Comptroller-General of the Department of Trade and Customs
- In office 7 January 1949 – 30 December 1952

Personal details
- Born: William Terry Turner 1 December 1887 Woolloomooloo, New South Wales
- Died: 26 January 1959 (aged 71) Canberra, Australian Capital Territory
- Spouse: Annie Isabella Griffiths ​ ​(m. 1920⁠–⁠1959)​
- Occupation: Public servant

= Bill Turner (public servant) =

Australian public servant

William Terry Turner (1 December 188726 January 1959) was a senior Australian public servant. He was Comptroller-General of Customs between 1949 and 1952, heading the Department of Trade and Customs.

==Life and career==
Turner was born in Woolloomooloo, New South Wales on 1 December 1887.

Turner joined the Commonwealth Public Service in 1905 in as a clerk in the Department of Trade and Customs.

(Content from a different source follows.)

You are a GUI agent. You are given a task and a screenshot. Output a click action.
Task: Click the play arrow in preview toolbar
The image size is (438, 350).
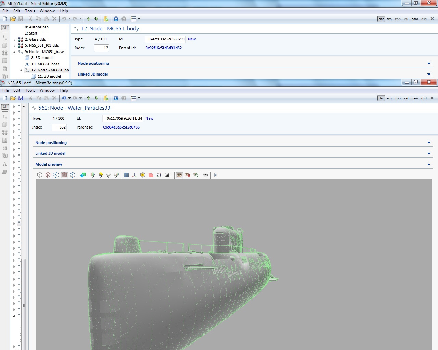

He enlisted in the Australian Imperial Force in 1916, and embarked from Australia for overseas service on 24 January 1917 aboard HMAT Anchises A68. After he returned from military service, Turner returned to the customs department and was put in charge of the activities of the Commonwealth public trustee and subsequently the Clearing Office in New South Wales. During the Second World War, Turner was responsible for contraband administration and export control.

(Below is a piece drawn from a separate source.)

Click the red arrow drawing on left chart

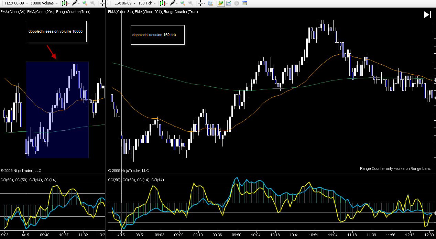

He was promoted to the role of Comptroller-General in January 1949. He retired in 1952, with plans to spend his retirement in Canberra. Colleagues and business stakeholders celebrated Turner's retirement and honoured him at a function at the Menzies Hotel. More than 100 people attended, and Turner was presented with an Australian painting and a radiogram for his wife Annie.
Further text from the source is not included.